Dismissal of Twitter Stalking Case Has Broad Implications for the Internet

In a decision that will resonate throughout cyberspace, Maryland Federal Judge Roger W. Titus has dismissed an indictment against a California man who was arrested for stalking a Maryland woman through blog posts and Twitter feeds. The case US v. William Lawrence Cassidy is also an example of how Federal Courts can use the intent of the Founding Fathers to meet the issues raised by today’s technological society.

Quick facts of the case: Defendant was a member of a Buddhist sect and quickly rose to briefly become its Chief Operating Officer. When the female spiritual head of the Buddhist Center (named in the opinion only as AZ) confronted the defendant about his Buddhist credentials, defendant left the center.

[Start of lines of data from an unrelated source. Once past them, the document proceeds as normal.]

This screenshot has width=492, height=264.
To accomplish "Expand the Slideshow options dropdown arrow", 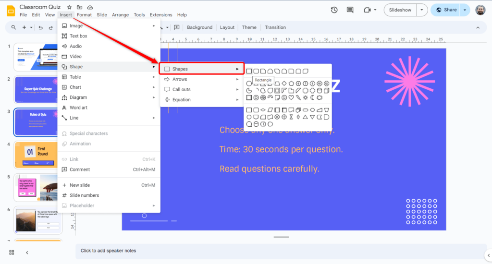I will click(x=422, y=10).
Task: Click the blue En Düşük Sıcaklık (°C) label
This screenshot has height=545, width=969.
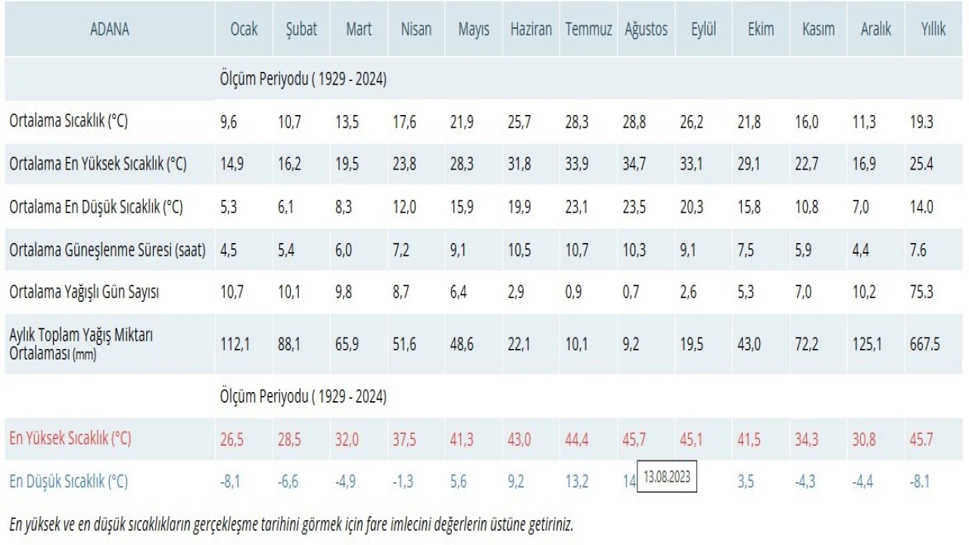Action: [x=68, y=481]
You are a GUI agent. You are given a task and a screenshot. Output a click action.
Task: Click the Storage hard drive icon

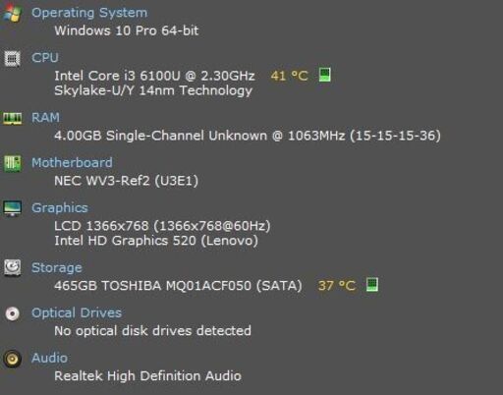tap(13, 268)
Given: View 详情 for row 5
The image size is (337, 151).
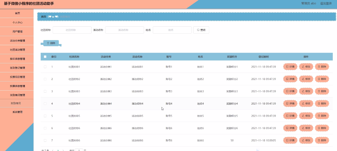Looking at the screenshot, I should 290,116.
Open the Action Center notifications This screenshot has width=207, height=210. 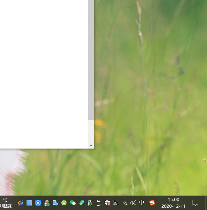195,203
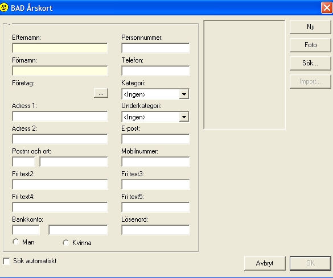Focus the Efternamn text field
This screenshot has width=333, height=278.
pos(60,48)
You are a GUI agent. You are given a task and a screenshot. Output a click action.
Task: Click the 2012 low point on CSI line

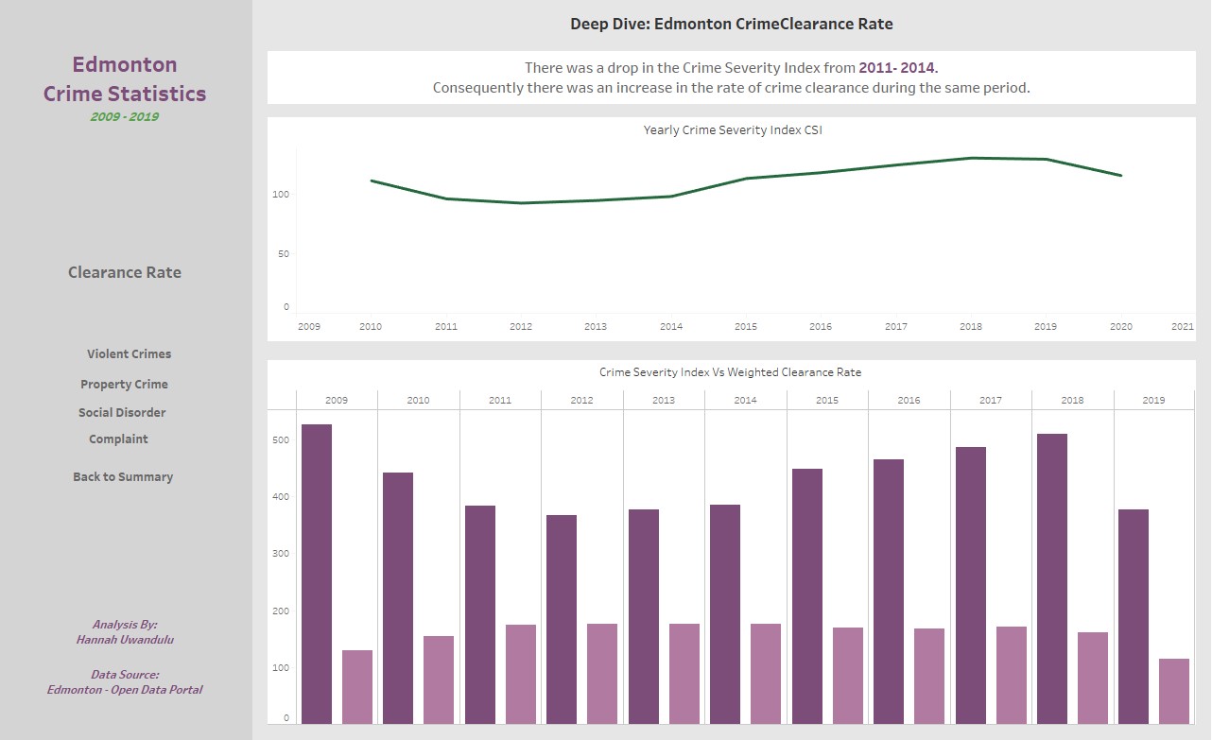[521, 201]
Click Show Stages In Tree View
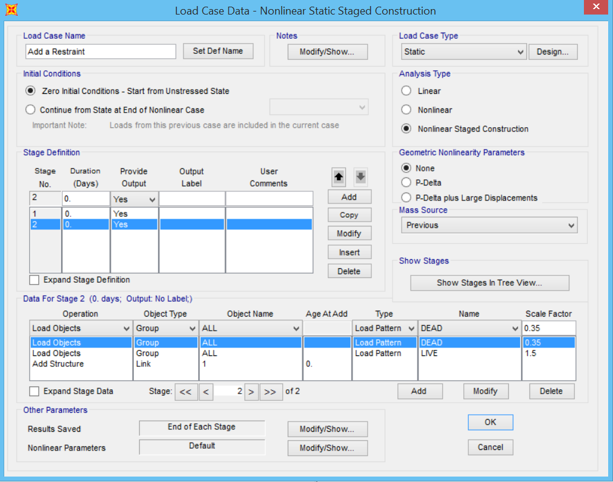This screenshot has width=613, height=482. tap(489, 283)
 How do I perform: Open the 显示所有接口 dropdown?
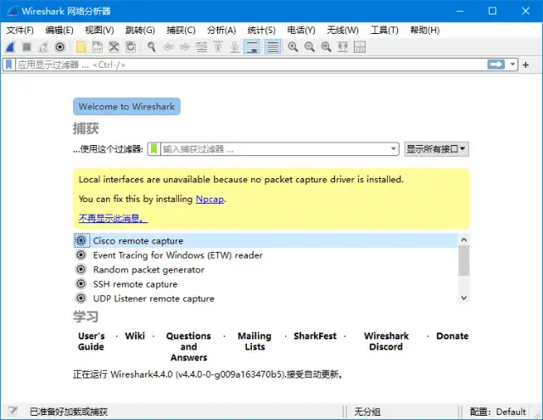coord(436,148)
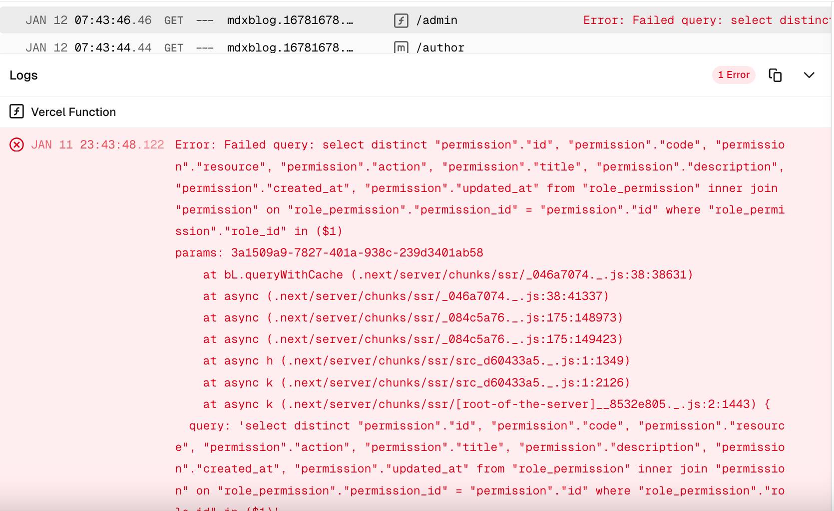Select the /author request path
Image resolution: width=834 pixels, height=511 pixels.
440,48
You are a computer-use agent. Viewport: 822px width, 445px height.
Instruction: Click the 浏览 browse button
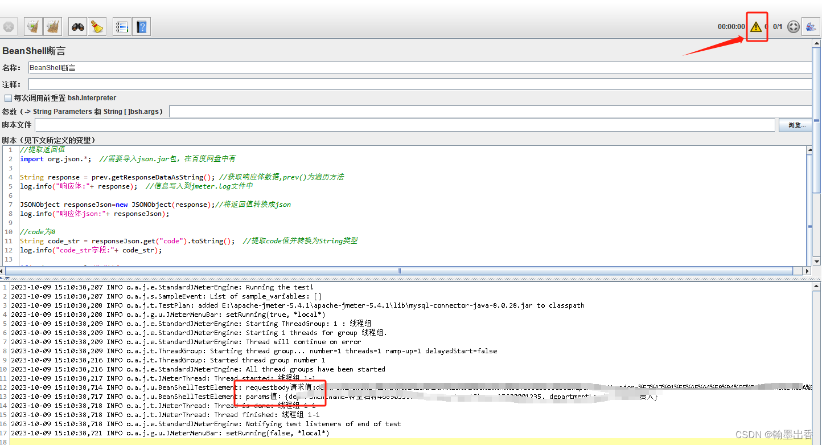[x=795, y=124]
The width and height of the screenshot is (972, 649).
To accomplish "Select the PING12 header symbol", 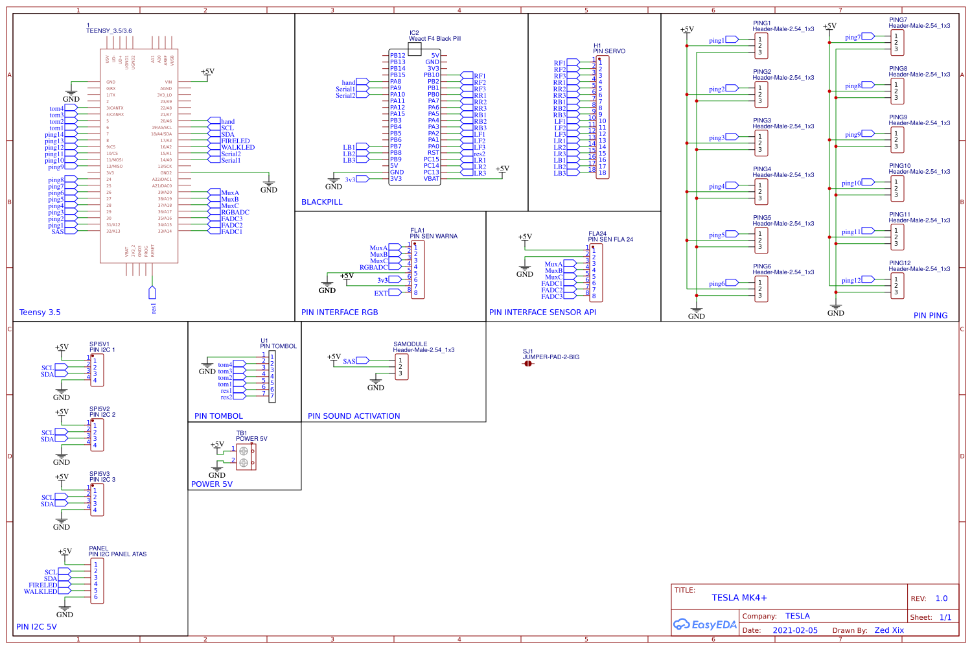I will (896, 284).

Earlier, AZ had also turned down a marriage proposal from defendant. Upon leaving the center, the defendant began to tweet various items about AZ – calling her derogatory names, claiming she was a phony, even thinly threatening her through oddly worded posts. Cassidy also railed against the Center and AZ on a blog he started. He produced over 350 Anti-AZ tweets onto his Twitter account and several hundred anti AZ posts on his blog as well. After subpoenas to Google and Twitter revealed who the poster was, Cassidy was arrested by the FBI and charged under Section 2261A of Title 18, the Federal Penal Code. This section is an interstate stalking statute originally passed in 1996 as part of the “Violence against Women’s Act.” In 2006, to try and play catch up to the rapidly expanding use of the internet, the Act was amended and made much broader. Originally, the Act required that the stalking conduct had the intent to “kill, injure or place the victim in reasonable fear of serious bodily injury or death.” The amendment added that stalking could include an intent merely to “harass” a victim resulting in causing only “substantial emotional distress.” To further expand the statute’s reach, the stalking could occur through “any interactive computer service.” Previously the accused had to use the mail or a phone. So the intent required under the statute; the action required under the statute; and the mechanisms covered by the statute were greatly broadened by the 2006 amendment.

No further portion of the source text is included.